Given that there is no effective vaccine or treatment against ASF yet, prevention remains essential to stop its spread. It is important that key actors in the transmission of the disease acknowledge their role in preventing it and human carelessness is one of the main drivers of ASF spread. As the disease can travel from one country to another through people transporting infected pigs or carrying contaminated pork products or clothing, effective risk communication becomes vital in the global response to this disease. Regardless of their status, countries must be prepared and inform relevant stakeholders on the necessary prevention measures, particularly in periods of increased movements of people.

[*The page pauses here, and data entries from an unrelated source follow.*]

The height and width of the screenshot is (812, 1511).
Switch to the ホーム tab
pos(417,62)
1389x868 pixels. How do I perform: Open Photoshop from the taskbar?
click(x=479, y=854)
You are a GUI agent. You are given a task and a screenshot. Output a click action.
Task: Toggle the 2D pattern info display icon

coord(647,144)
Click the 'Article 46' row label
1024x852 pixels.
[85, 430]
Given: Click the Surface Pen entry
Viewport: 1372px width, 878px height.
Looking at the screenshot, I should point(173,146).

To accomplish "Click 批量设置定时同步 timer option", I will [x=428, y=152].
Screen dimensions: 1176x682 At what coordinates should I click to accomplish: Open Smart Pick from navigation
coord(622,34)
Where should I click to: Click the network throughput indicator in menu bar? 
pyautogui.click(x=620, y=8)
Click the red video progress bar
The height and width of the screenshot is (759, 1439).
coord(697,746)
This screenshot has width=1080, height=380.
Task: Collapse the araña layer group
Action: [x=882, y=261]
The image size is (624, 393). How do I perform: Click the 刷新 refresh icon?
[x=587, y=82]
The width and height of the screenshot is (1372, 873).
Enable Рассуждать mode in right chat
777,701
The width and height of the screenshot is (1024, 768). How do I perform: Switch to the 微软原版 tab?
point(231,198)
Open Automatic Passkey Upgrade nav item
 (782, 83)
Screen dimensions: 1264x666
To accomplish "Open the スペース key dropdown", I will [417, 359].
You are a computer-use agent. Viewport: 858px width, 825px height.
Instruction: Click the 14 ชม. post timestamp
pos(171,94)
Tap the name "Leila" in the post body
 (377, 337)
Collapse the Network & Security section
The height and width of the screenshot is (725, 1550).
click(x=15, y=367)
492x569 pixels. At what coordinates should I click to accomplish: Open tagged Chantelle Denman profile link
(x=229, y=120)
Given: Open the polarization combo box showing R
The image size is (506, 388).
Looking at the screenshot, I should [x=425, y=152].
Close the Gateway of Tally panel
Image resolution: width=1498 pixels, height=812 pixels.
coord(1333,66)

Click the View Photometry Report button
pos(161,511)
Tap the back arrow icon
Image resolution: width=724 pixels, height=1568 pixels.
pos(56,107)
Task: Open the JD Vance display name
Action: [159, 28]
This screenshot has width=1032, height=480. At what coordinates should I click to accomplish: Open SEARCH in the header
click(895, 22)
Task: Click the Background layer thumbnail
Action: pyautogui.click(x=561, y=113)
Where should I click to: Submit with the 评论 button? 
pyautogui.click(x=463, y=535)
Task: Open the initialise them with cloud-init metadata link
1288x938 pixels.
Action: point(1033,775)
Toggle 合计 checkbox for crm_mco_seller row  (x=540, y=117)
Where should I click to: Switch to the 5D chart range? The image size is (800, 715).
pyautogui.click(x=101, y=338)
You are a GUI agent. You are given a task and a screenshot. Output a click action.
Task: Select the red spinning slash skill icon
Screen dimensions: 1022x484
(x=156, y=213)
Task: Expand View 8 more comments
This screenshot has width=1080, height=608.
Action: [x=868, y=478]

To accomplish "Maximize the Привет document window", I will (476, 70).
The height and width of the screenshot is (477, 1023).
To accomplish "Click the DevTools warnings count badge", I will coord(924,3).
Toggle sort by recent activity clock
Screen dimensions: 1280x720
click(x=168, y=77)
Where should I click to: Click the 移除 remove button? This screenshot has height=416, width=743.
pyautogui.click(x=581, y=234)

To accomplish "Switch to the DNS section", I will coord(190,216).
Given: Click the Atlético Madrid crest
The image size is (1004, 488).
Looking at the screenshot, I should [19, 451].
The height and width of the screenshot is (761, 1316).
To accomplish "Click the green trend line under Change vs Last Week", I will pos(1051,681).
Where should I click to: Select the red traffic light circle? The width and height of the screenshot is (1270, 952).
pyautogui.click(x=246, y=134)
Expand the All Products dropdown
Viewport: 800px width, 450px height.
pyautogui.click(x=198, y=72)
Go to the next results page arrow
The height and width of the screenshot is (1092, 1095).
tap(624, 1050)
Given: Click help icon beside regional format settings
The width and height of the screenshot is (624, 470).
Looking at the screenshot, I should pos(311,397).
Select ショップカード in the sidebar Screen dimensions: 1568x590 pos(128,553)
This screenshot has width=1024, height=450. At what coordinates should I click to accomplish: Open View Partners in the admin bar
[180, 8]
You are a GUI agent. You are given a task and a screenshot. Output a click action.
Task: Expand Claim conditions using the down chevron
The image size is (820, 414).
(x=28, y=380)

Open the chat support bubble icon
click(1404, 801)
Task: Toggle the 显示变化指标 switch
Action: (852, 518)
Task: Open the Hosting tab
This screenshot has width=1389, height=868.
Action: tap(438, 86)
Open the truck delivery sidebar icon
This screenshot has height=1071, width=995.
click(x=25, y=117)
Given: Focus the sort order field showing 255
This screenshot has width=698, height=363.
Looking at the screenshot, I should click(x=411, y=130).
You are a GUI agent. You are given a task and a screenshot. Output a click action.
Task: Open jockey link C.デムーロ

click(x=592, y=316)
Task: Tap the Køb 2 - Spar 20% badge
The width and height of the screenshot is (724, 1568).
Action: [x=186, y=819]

As part of the OIE “ASF kills pigs” awareness campaign, the OIE launches today new communication tools to raise awareness among travellers and reinforce their messages: a video for travellers, an announcement script, and specific key messages. Additional communication tools addressed to travellers about the risk of ASF spread and what can be done to avoid it are also available. These tools include a poster, a leaflet, a short animation and a general video.
Considering the complexity of the disease, as well as the need of transdisciplinary collaboration, the OIE has joined forces with the International Air Transport Association (IATA) in matters of risk communication amongst air passengers. A campaign guide has been developed to assist airline and airport staff in the implementation of the OIE awareness campaign.
During the Lunar New Year celebrations, the OIE calls on transport authorities to remain vigilant, and most importantly for people travelling to avoid transporting pigs or carrying pork products or declaring them appropriately. While enjoying their travels, they can also protect both healthy pigs and local livelihoods from ASF.